(Records provided)
┄┄┄┄┄┄┄┄┄┄

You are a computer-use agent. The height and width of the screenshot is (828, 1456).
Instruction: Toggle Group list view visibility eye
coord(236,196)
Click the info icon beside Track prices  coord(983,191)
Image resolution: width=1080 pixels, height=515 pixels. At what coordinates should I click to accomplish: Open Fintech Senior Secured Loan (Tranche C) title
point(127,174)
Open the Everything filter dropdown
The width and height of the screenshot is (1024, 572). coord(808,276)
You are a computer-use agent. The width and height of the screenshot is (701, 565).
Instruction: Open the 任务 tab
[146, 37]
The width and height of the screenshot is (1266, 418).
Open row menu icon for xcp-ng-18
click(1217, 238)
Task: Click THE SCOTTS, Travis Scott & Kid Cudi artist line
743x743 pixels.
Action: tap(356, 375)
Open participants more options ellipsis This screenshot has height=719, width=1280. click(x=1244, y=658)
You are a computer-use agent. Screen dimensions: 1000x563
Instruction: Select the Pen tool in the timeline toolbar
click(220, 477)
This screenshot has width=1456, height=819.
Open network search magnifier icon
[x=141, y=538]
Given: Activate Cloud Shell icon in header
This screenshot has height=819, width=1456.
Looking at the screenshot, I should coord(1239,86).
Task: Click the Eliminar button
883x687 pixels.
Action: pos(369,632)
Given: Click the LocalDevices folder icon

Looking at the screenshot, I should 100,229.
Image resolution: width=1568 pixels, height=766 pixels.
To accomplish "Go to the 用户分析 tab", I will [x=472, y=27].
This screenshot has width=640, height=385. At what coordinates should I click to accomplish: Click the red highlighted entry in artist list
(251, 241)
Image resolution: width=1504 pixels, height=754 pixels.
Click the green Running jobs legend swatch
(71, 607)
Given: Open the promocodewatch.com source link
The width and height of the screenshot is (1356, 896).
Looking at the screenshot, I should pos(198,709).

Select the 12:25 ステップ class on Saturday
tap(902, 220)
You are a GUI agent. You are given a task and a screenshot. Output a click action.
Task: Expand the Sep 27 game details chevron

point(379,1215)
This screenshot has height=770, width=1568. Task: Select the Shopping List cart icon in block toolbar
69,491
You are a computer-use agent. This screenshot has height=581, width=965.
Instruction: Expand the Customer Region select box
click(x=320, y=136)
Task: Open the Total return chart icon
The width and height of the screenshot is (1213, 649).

┄┄┄┄┄┄┄┄┄┄

(To be done)
Which lines in the material above contain the word "icon"? Collect each of them.

(Answer for the task)
Click the info icon beside Track prices  coord(983,191)
Open row menu icon for xcp-ng-18
Open network search magnifier icon
Given: Activate Cloud Shell icon in header
Given: Click the LocalDevices folder icon
This screenshot has height=770, width=1568. Task: Select the Shopping List cart icon in block toolbar
Task: Open the Total return chart icon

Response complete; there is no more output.